Reproduce the listing that follows, unchanged and complete.
::::
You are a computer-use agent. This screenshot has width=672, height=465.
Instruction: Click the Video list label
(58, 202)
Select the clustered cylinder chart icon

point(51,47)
::::
> WRITTEN RESPONSE
You are a computer-use agent. This screenshot has width=672, height=465.
Instruction: Click the Video list label
(58, 202)
Select the clustered cylinder chart icon

point(51,47)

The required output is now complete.